What you can/should do:

  • For that candidate you should volunteer to do anything, the earlier the better; initially you may only be making calls, handing out signs, etc. {one person soliciting for a R candidate in 2012 and actually called and talked to Mr. Trump}. Eventually, the staff may recognize that you can do more and they will move you up the pecking order. Here are the links to the top three candidate organizations:
  • Either through that volunteer experience (a productive route) or by cold calling the candidates’ staffs, OFFER to write substantive policy papers on aviation issues about which you have some knowledge and for which you have passion.


  • Take time to research the subject. While you may be able to ably articulate your views, support from noted columnists, academic experts, etc., will add to your credibility.
  • Find data, hard facts and reliable numbers not only increase the position’s stature, but also provide important material for the staff to use.
  • Jobs, jobs, jobs—try to relate your view to the creation (or retention) of new positions.
  • Marry your views with positions taken by the candidate, i.e. Senator X authored a bill opposing an increase in aviation ticket taxes. Since you have found “precedent,” your idea will be approved more easily. It will be rare to find an exact match; so be creative. The Google Search and legislative search machines (gov, House.gov, OpenCongress.org, the Members’ own websites and many other good ones) will help you identify comparable positions. Most good libraries will have reference experts to help you.
  • Do not write in vitriolic language (even if the candidate tends to talk that way). Logical, well-supported statements are more likely to be read and thus increase their adoption.
  • Do not use acronyms or jargon; i.e. convert NextGen to a short description of the program with a link to a more detailed website. FAR 121 means a lot to you, but the policy people are more likely to recognize 14 C.F.R. Part 121 (again a link is helpful).
  • Quantify how many people are certain (likely) to vote for the candidate based on this position—X million travelers; Y million airline employees, Z million new jobs.
  • If possible get endorsements, like
    • Think tanks (i.e. AEI, Brookings)
    • Local elected officials (from the same party)
    • Scholars
    • Trade Associations or Unions
  • Pick high profile issues like:
    • NextGen
    • Passenger Facility Charges (↑or↓)
    • ATC Privatization
    • Noise
    • Taxes
    • NAI
  • If you climb up the ranks during the campaign, your job is not done on November 8, 2016. Offer to help in the vetting of executive personnel as political appointments to the FAA (there less than 10 presently), DoT (many more, but a select number with aviation impact) and NTSB. It has happened that positions have been filled with folks on the search team.
  • NOTE: there has been no mention of political donations. Yes, it helps, but only if you can (legally) give mega dollars. Many hours of good work = a contribution.

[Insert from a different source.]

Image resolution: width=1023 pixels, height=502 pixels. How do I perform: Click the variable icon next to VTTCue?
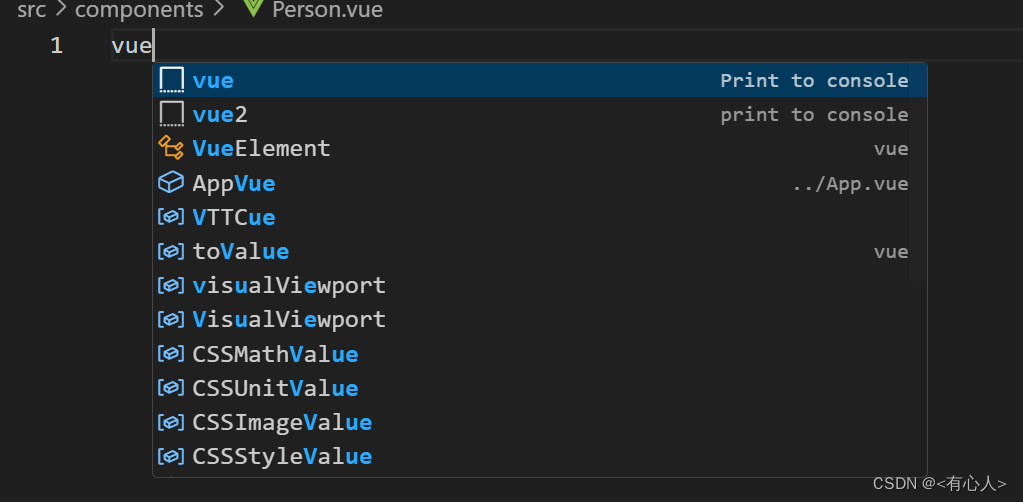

Many citizens have expressed their disgust with the existing political establishment. If you sit on the sidelines and do nothing, the chances of change are reduced. Even if you do not reach the upper echelons known to influence major decisions, your efforts at the grassroots will create a sense of ownership in your chosen candidate.

Democracy, as conceived by the Founding Fathers, envisioned citizens taking individual actions. There is no doubt about the importance of 2016 campaign to the nation and aviation; so your civic duty should compel you to action.

As President Kennedy said in his 1961 Inaugural Speech: “So my fellow Americans, ask not what your country can do for you! Ask What you can do for your country!”